> _提取数据_:
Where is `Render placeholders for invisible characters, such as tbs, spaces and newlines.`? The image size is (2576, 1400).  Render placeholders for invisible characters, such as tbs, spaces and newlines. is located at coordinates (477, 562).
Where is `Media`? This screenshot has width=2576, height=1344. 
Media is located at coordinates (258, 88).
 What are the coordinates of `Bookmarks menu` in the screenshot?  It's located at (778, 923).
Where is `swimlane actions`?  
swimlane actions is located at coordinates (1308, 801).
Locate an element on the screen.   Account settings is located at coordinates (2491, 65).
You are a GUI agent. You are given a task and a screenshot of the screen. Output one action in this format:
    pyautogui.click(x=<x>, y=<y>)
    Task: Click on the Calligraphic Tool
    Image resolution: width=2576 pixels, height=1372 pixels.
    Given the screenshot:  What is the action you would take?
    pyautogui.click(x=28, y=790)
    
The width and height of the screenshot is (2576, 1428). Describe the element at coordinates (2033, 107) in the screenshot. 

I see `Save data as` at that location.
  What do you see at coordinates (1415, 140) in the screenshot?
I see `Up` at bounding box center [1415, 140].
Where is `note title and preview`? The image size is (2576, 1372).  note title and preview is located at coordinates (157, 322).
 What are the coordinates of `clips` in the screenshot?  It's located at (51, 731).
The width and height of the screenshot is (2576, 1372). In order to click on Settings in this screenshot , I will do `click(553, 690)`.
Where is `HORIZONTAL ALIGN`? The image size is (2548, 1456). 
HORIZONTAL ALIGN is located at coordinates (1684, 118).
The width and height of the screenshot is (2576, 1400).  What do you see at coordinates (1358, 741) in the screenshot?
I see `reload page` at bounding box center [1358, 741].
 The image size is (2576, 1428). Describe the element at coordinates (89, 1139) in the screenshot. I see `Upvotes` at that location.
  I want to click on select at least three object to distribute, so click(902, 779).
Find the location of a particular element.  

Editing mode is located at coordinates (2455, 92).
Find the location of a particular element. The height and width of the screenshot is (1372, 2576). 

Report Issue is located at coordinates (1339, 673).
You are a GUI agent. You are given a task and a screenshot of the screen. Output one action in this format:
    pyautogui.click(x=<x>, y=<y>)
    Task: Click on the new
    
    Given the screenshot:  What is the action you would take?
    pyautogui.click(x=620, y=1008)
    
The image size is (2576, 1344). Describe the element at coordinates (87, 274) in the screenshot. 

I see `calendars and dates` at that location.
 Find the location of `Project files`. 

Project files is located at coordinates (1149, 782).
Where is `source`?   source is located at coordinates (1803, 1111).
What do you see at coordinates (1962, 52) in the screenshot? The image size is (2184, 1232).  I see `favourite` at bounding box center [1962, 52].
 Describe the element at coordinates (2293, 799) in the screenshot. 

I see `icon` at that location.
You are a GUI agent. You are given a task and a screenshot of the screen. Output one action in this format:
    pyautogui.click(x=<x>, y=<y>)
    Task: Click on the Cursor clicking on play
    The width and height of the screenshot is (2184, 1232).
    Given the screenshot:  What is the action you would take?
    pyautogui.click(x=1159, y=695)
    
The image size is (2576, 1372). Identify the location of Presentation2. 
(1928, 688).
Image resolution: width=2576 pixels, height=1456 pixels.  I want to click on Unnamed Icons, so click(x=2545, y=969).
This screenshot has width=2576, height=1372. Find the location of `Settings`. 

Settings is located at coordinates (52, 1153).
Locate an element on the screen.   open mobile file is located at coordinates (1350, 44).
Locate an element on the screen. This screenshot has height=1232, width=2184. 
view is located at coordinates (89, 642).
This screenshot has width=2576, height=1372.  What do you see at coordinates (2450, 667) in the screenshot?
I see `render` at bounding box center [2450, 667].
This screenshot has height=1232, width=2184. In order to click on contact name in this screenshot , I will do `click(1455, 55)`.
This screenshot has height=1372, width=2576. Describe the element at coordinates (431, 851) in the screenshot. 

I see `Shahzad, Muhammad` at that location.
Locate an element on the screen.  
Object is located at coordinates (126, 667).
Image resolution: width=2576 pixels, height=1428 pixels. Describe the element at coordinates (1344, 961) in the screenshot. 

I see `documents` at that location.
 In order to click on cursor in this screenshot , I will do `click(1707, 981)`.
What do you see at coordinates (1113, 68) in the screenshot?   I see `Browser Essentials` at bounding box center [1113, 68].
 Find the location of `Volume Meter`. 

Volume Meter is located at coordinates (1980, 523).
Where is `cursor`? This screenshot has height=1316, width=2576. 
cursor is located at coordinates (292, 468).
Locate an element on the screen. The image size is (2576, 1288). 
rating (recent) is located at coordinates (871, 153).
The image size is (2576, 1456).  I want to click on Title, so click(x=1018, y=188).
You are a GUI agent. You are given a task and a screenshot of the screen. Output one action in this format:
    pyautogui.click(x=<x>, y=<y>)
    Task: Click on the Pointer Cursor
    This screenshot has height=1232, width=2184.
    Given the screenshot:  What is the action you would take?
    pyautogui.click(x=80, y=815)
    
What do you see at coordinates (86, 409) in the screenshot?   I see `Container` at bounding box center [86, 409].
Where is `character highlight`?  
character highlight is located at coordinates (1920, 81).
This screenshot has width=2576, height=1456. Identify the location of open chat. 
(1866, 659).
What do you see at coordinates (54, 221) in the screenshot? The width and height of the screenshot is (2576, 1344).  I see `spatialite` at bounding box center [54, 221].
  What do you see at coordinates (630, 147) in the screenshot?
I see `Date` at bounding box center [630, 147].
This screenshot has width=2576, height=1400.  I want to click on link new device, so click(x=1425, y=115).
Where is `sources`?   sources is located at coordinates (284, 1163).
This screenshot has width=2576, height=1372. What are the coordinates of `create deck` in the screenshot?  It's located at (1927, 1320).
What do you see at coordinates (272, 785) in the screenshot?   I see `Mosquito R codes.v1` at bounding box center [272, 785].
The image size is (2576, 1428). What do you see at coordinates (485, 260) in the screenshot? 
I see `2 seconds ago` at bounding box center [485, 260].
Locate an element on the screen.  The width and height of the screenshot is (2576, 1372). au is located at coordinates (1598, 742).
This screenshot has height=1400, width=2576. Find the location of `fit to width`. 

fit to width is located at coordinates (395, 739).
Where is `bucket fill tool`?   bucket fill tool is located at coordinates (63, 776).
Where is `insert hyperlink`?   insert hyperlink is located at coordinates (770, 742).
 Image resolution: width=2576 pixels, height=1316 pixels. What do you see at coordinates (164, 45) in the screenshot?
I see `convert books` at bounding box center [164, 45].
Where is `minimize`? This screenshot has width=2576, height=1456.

> _任务说明_:
把上面全部条目改写成 Markdown 表格，分「序号」和「内容」两列，每一行填一个序号和对应的那行文字，空行跳过不计。

> _解答如下_:
| 序号 | 内容 |
|---|---|
| 1 | Where is `Render placeholders for invisible characters, such as tbs, spaces and newlines.`? The image size is (2576, 1400).  Render placeholders for invisible characters, such as tbs, spaces and newlines. is located at coordinates (477, 562). |
| 2 | Where is `Media`? This screenshot has width=2576, height=1344.  |
| 3 | Media is located at coordinates (258, 88). |
| 4 |  What are the coordinates of `Bookmarks menu` in the screenshot?  It's located at (778, 923). |
| 5 | Where is `swimlane actions`?   |
| 6 | swimlane actions is located at coordinates (1308, 801). |
| 7 | Locate an element on the screen.   Account settings is located at coordinates (2491, 65). |
| 8 | You are a GUI agent. You are given a task and a screenshot of the screen. Output one action in this format: |
| 9 |     pyautogui.click(x=<x>, y=<y>) |
| 10 |     Task: Click on the Calligraphic Tool |
| 11 |     Image resolution: width=2576 pixels, height=1372 pixels. |
| 12 |     Given the screenshot:  What is the action you would take? |
| 13 |     pyautogui.click(x=28, y=790) |
| 14 | The width and height of the screenshot is (2576, 1428). Describe the element at coordinates (2033, 107) in the screenshot.  |
| 15 | I see `Save data as` at that location. |
| 16 |   What do you see at coordinates (1415, 140) in the screenshot? |
| 17 | I see `Up` at bounding box center [1415, 140]. |
| 18 | Where is `note title and preview`? The image size is (2576, 1372).  note title and preview is located at coordinates (157, 322). |
| 19 |  What are the coordinates of `clips` in the screenshot?  It's located at (51, 731). |
| 20 | The width and height of the screenshot is (2576, 1372). In order to click on Settings in this screenshot , I will do `click(553, 690)`. |
| 21 | Where is `HORIZONTAL ALIGN`? The image size is (2548, 1456).  |
| 22 | HORIZONTAL ALIGN is located at coordinates (1684, 118). |
| 23 | The width and height of the screenshot is (2576, 1400).  What do you see at coordinates (1358, 741) in the screenshot? |
| 24 | I see `reload page` at bounding box center [1358, 741]. |
| 25 |  The image size is (2576, 1428). Describe the element at coordinates (89, 1139) in the screenshot. I see `Upvotes` at that location. |
| 26 |   I want to click on select at least three object to distribute, so click(902, 779). |
| 27 | Find the location of a particular element.   |
| 28 | Editing mode is located at coordinates (2455, 92). |
| 29 | Find the location of a particular element. The height and width of the screenshot is (1372, 2576).  |
| 30 | Report Issue is located at coordinates (1339, 673). |
| 31 | You are a GUI agent. You are given a task and a screenshot of the screen. Output one action in this format: |
| 32 |     pyautogui.click(x=<x>, y=<y>) |
| 33 |     Task: Click on the new |
| 34 |     Given the screenshot:  What is the action you would take? |
| 35 |     pyautogui.click(x=620, y=1008) |
| 36 | The image size is (2576, 1344). Describe the element at coordinates (87, 274) in the screenshot.  |
| 37 | I see `calendars and dates` at that location. |
| 38 |  Find the location of `Project files`.  |
| 39 | Project files is located at coordinates (1149, 782). |
| 40 | Where is `source`?   source is located at coordinates (1803, 1111). |
| 41 | What do you see at coordinates (1962, 52) in the screenshot? The image size is (2184, 1232).  I see `favourite` at bounding box center [1962, 52]. |
| 42 |  Describe the element at coordinates (2293, 799) in the screenshot.  |
| 43 | I see `icon` at that location. |
| 44 | You are a GUI agent. You are given a task and a screenshot of the screen. Output one action in this format: |
| 45 |     pyautogui.click(x=<x>, y=<y>) |
| 46 |     Task: Click on the Cursor clicking on play |
| 47 |     The width and height of the screenshot is (2184, 1232). |
| 48 |     Given the screenshot:  What is the action you would take? |
| 49 |     pyautogui.click(x=1159, y=695) |
| 50 | The image size is (2576, 1372). Identify the location of Presentation2.  |
| 51 | (1928, 688). |
| 52 | Image resolution: width=2576 pixels, height=1456 pixels.  I want to click on Unnamed Icons, so click(x=2545, y=969). |
| 53 | This screenshot has width=2576, height=1372. Find the location of `Settings`.  |
| 54 | Settings is located at coordinates (52, 1153). |
| 55 | Locate an element on the screen.   open mobile file is located at coordinates (1350, 44). |
| 56 | Locate an element on the screen. This screenshot has height=1232, width=2184.  |
| 57 | view is located at coordinates (89, 642). |
| 58 | This screenshot has width=2576, height=1372.  What do you see at coordinates (2450, 667) in the screenshot? |
| 59 | I see `render` at bounding box center [2450, 667]. |
| 60 | This screenshot has height=1232, width=2184. In order to click on contact name in this screenshot , I will do `click(1455, 55)`. |
| 61 | This screenshot has height=1372, width=2576. Describe the element at coordinates (431, 851) in the screenshot.  |
| 62 | I see `Shahzad, Muhammad` at that location. |
| 63 | Locate an element on the screen.   |
| 64 | Object is located at coordinates (126, 667). |
| 65 | Image resolution: width=2576 pixels, height=1428 pixels. Describe the element at coordinates (1344, 961) in the screenshot.  |
| 66 | I see `documents` at that location. |
| 67 |  In order to click on cursor in this screenshot , I will do `click(1707, 981)`. |
| 68 | What do you see at coordinates (1113, 68) in the screenshot?   I see `Browser Essentials` at bounding box center [1113, 68]. |
| 69 |  Find the location of `Volume Meter`.  |
| 70 | Volume Meter is located at coordinates (1980, 523). |
| 71 | Where is `cursor`? This screenshot has height=1316, width=2576.  |
| 72 | cursor is located at coordinates (292, 468). |
| 73 | Locate an element on the screen. The image size is (2576, 1288).  |
| 74 | rating (recent) is located at coordinates (871, 153). |
| 75 | The image size is (2576, 1456).  I want to click on Title, so click(x=1018, y=188). |
| 76 | You are a GUI agent. You are given a task and a screenshot of the screen. Output one action in this format: |
| 77 |     pyautogui.click(x=<x>, y=<y>) |
| 78 |     Task: Click on the Pointer Cursor |
| 79 |     This screenshot has height=1232, width=2184. |
| 80 |     Given the screenshot:  What is the action you would take? |
| 81 |     pyautogui.click(x=80, y=815) |
| 82 | What do you see at coordinates (86, 409) in the screenshot?   I see `Container` at bounding box center [86, 409]. |
| 83 | Where is `character highlight`?   |
| 84 | character highlight is located at coordinates (1920, 81). |
| 85 | This screenshot has width=2576, height=1456. Identify the location of open chat.  |
| 86 | (1866, 659). |
| 87 | What do you see at coordinates (54, 221) in the screenshot? The width and height of the screenshot is (2576, 1344).  I see `spatialite` at bounding box center [54, 221]. |
| 88 |   What do you see at coordinates (630, 147) in the screenshot? |
| 89 | I see `Date` at bounding box center [630, 147]. |
| 90 | This screenshot has width=2576, height=1400.  I want to click on link new device, so click(x=1425, y=115). |
| 91 | Where is `sources`?   sources is located at coordinates (284, 1163). |
| 92 | This screenshot has width=2576, height=1372. What are the coordinates of `create deck` in the screenshot?  It's located at (1927, 1320). |
| 93 | What do you see at coordinates (272, 785) in the screenshot?   I see `Mosquito R codes.v1` at bounding box center [272, 785]. |
| 94 | The image size is (2576, 1428). What do you see at coordinates (485, 260) in the screenshot?  |
| 95 | I see `2 seconds ago` at bounding box center [485, 260]. |
| 96 | Locate an element on the screen.  The width and height of the screenshot is (2576, 1372). au is located at coordinates (1598, 742). |
| 97 | This screenshot has height=1400, width=2576. Find the location of `fit to width`.  |
| 98 | fit to width is located at coordinates (395, 739). |
| 99 | Where is `bucket fill tool`?   bucket fill tool is located at coordinates (63, 776). |
| 100 | Where is `insert hyperlink`?   insert hyperlink is located at coordinates (770, 742). |
| 101 |  Image resolution: width=2576 pixels, height=1316 pixels. What do you see at coordinates (164, 45) in the screenshot? |
| 102 | I see `convert books` at bounding box center [164, 45]. |
| 103 | Where is `minimize`? This screenshot has width=2576, height=1456. |